Forum Mondial Science et démocratie (4 articles)

jeudi 4 mars 2010.
 

1) Appel mondial

2) Organisations françaises participantes

3) Présentation

4) Bilan de la réunion du 23 janvier 2010

1) Appel mondial Pour un forum social mondial sciences et démocratie

Pour un dialogue politique entre les scientifiques et les mouvements sociaux à travers la planète.

Depuis 2001, les forums sociaux mondiaux (FSM) se sont progressivement inscrits dans les agendas de milliers d’ONG, médias, syndicats, mouvements sociaux, autorités locales, institutions et même gouvernements à travers la planète, comme un moment de réflexions, de partages et de constructions d’innovations sociales, culturelles et économiques à l’échelle du monde.

Bien que l’impact des sciences et des techniques sur toutes les dimensions de notre vie en société soit plus fort que jamais, nous observons, depuis l’origine des FSM, un déficit chronique de la présence des thèmes scientifiques et techniques. Il ne s’agit ni d’un désintérêt ni d’une absence de capacité d’expertise mais d’un manque de prise en compte politique des enjeux liés à la place et au devenir des sciences dans nos sociétés, de la part des mouvements sociaux mais aussi des scientifiques.
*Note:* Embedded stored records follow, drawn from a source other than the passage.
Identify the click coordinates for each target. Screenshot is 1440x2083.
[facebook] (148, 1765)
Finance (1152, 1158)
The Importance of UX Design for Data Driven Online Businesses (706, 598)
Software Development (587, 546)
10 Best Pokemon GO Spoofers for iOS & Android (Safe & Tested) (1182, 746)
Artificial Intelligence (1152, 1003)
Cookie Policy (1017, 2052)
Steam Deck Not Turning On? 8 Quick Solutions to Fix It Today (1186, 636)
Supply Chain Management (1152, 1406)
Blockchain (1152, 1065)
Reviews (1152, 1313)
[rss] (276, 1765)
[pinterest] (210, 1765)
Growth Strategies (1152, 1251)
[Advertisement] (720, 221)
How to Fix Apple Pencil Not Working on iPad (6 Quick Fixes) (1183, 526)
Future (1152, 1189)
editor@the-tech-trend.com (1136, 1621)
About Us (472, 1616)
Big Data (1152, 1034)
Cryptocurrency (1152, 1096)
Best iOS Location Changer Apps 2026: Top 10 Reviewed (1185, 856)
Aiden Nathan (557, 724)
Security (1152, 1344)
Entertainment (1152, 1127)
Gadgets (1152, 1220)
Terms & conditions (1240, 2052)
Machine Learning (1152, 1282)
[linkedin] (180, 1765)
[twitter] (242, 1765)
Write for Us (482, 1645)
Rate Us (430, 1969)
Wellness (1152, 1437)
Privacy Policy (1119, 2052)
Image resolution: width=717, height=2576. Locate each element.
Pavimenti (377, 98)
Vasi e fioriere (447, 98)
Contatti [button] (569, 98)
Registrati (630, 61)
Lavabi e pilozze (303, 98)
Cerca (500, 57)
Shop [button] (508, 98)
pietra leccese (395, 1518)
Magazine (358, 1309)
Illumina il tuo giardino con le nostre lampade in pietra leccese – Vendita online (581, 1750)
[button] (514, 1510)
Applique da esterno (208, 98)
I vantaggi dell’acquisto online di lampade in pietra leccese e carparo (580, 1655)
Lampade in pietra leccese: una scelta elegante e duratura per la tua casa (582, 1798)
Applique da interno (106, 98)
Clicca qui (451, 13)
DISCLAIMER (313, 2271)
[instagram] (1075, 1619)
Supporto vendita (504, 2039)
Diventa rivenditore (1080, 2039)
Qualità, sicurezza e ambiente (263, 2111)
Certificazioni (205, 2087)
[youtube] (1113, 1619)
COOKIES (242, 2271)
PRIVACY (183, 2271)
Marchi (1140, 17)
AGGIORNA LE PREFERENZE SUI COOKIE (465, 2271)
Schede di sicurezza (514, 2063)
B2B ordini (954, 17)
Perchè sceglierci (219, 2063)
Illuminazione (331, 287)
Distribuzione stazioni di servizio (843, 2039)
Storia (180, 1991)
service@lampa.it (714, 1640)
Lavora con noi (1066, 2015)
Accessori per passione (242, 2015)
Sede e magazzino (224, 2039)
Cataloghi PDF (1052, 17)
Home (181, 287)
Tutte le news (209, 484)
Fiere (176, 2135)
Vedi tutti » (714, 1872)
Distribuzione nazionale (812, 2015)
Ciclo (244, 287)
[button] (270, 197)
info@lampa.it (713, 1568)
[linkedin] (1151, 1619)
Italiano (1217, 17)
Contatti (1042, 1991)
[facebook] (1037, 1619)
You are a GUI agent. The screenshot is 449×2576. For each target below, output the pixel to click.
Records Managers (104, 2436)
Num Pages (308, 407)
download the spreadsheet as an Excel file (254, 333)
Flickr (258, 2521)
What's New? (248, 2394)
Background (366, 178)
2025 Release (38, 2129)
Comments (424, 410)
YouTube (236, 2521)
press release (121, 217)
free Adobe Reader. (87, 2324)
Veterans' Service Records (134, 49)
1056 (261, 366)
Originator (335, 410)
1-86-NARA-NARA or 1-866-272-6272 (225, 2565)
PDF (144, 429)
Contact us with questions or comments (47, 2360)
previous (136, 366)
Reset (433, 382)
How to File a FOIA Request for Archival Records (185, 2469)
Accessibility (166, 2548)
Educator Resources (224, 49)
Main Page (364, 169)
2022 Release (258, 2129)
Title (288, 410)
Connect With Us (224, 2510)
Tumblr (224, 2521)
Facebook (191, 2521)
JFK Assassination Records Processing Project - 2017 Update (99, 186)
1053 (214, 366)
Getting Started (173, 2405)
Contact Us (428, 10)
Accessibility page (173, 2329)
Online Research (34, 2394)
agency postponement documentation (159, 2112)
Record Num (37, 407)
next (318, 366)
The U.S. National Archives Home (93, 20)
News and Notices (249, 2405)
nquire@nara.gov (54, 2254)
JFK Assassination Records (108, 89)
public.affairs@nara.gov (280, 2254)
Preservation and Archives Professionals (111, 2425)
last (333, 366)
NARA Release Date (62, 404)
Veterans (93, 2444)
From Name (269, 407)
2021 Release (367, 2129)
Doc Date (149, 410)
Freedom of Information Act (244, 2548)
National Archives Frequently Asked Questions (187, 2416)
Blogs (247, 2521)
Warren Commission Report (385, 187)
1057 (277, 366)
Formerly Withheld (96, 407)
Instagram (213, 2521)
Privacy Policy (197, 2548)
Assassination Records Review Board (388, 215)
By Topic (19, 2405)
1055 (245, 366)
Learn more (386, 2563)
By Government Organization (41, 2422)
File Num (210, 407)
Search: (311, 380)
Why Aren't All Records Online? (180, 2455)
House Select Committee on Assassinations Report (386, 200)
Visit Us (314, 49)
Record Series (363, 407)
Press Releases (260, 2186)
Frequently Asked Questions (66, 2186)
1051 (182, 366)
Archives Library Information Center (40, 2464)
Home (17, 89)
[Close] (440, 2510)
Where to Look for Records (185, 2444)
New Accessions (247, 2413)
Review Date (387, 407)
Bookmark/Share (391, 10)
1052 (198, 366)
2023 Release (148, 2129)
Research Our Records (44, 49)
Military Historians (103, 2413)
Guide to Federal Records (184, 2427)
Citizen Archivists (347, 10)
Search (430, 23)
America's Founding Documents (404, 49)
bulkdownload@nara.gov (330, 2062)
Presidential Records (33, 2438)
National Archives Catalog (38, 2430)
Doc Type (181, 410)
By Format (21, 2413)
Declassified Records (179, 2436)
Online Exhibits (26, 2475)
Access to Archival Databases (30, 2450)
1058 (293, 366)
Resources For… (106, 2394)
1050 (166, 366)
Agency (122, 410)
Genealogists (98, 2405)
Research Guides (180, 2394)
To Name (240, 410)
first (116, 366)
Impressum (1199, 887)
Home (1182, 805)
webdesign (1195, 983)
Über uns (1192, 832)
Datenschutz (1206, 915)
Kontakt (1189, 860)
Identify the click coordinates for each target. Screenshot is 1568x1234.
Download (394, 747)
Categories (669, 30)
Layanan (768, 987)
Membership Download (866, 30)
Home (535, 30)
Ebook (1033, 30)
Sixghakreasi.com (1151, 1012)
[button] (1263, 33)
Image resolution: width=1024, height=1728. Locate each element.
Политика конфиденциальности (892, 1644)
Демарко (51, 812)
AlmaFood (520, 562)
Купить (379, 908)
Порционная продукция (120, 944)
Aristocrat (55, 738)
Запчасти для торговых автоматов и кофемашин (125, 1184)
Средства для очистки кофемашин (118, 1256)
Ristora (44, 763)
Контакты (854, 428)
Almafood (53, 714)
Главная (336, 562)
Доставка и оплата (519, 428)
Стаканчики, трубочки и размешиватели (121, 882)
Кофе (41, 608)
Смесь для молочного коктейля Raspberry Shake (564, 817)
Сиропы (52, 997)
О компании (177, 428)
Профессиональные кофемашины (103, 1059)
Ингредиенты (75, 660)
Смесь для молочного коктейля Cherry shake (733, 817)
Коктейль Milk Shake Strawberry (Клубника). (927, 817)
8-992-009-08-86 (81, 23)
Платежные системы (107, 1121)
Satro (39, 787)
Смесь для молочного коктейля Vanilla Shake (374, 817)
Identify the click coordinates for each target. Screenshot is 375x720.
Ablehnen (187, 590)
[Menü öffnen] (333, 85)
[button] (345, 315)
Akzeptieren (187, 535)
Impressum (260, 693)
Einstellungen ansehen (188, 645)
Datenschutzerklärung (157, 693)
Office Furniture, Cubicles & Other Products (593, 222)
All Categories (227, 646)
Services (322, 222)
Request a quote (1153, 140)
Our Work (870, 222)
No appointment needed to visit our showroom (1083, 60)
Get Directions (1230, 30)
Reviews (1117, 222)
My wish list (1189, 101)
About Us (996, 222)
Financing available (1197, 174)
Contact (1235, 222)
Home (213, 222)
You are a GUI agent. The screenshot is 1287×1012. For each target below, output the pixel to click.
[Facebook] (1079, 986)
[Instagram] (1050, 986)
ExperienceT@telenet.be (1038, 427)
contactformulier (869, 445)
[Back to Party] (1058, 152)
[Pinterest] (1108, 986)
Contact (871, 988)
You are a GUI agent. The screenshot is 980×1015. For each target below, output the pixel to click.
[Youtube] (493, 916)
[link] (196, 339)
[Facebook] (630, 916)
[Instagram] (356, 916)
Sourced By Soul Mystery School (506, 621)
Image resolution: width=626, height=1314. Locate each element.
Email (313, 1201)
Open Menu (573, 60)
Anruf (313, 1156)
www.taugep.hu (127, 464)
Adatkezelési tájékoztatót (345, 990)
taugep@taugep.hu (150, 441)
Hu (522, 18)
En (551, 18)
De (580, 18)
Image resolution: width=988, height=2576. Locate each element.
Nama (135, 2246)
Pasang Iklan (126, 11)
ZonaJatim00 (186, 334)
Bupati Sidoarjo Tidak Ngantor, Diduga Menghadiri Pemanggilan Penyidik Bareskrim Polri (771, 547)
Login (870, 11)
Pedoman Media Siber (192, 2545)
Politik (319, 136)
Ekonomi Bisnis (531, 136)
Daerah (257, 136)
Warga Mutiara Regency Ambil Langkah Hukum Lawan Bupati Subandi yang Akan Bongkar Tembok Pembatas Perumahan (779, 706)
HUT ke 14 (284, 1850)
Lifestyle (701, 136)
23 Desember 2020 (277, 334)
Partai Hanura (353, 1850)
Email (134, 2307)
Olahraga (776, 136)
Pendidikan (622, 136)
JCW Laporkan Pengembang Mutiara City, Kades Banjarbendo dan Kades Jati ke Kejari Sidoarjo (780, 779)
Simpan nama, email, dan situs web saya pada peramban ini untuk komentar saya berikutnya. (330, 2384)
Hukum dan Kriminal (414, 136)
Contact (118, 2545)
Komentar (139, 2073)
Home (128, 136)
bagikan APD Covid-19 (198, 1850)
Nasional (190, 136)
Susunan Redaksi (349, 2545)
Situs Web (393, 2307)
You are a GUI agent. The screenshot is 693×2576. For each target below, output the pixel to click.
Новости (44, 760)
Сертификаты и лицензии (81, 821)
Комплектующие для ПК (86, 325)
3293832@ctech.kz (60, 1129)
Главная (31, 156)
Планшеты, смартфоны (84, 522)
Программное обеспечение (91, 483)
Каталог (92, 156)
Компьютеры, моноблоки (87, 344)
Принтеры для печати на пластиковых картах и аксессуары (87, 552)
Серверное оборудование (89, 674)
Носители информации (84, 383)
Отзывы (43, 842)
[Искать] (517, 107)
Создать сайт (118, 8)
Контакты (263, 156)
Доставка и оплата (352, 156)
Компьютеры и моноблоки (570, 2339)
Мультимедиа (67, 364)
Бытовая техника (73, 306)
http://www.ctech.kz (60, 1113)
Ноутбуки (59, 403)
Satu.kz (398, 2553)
C’est pourquoi nous pensons que la construction d’un espace de coopérations ouvertes, de débats publics, larges et démocratiques, entre scientifiques et organisations du mouvement social à l’échelle de la planète ouvrirait des perspectives nouvelles pour :

1. promouvoir et développer le statut de biens communs des connaissances de l’humanité

2. débattre sur les enjeux et les moyens pour la science et les scientifiques d’exercer leurs responsabilités sociales ;

3. renforcer l’autonomie de la recherche, défendre les missions de service public de la recherche et améliorer les conditions dans lesquelles les activités scientifiques sont menées par les étudiants, les chercheurs et les ingénieurs ;

4. renforcer la capacité des mouvements citoyens à produire de la connaissance et à être partenaires des institutions scientifiques ;

5. renforcer la capacité de nos sociétés, au Nord comme au Sud, à prendre des décisions démocratiques dans le champ des sciences et des technologies.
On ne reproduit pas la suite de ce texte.